Já estava imerso num poço de desespero quando - finalmente - recebi sua ligação à caminho do shopping. Eu esperava por uma notícia ruim, ou no caso, uma confirmação. E ela veio; ele queria falar sobre Dae, mas eu o cortei e preferi não ouvir o que já sabia. Desnorteado, segui por todos os cantos do shopping a procura das duas, mas o único que encontrei foi o carro da Em aberto no estacionamento escuro e vazio.
Eu surtei; eu gritei; eu me machuquei mesmo estando totalmente imóvel e silencioso ao lado do veículo. Interiormente morria aos poucos.
Durante as seguintes horas, me perguntei mentalmente inúmeras vezes de onde surgiu tanta força e autocontrole. Logo eu que surto por coisas pequenas, estava sem reação, sem expressão e nenhuma atitude. Na verdade, não sei dizer se isso é força ou fraqueza. Cadê o justiceiro que eu costumava ser? Justo agora eu tinha que ser assim?

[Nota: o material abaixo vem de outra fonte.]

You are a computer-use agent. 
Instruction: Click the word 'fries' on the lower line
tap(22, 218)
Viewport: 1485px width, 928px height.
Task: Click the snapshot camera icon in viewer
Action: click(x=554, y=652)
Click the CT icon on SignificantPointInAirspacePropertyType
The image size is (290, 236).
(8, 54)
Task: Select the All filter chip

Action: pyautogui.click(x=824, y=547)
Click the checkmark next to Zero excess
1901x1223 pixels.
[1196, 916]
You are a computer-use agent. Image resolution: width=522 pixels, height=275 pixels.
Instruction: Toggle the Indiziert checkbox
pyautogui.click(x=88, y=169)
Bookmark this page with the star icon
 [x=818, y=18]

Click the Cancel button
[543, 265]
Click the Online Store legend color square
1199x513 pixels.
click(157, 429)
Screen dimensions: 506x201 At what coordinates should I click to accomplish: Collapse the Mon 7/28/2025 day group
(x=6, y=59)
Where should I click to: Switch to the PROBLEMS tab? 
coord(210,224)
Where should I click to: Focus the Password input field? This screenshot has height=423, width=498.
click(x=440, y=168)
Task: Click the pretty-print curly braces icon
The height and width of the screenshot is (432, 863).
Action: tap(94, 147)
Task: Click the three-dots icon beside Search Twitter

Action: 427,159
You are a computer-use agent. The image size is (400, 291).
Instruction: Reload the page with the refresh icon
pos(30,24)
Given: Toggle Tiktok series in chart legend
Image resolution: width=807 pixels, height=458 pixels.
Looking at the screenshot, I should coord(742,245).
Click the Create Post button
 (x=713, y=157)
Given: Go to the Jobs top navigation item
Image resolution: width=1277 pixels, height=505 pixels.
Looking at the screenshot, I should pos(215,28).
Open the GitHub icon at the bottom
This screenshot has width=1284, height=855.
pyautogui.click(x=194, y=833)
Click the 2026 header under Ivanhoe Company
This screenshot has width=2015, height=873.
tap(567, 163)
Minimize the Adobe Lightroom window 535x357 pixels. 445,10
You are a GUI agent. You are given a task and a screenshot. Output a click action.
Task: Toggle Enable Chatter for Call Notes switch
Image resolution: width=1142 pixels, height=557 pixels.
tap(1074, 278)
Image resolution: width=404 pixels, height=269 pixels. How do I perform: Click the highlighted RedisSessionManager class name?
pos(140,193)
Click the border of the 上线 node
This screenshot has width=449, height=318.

Normalmente eu estaria movendo o céu e a terra por elas, mas por alguma razão eu não consigo sair do lugar. Algo dentro de mim diz que qualquer ação que eu tome será inútil, em vão. Talvez seja o medo por um desfecho ruim que esteja dizendo tais coisas.
Isso. O medo me paralisou.
Pelo o clima estar pesado e nossas expressões denunciarem todo a nossa aflição e nervosismo, minha avó decidiu levar as crianças para passear. Essa foi uma boa ideia. Eu já não aguentava mais ouvir os dois perguntarem pela Em e dizer que a queriam ali naquele exato momento.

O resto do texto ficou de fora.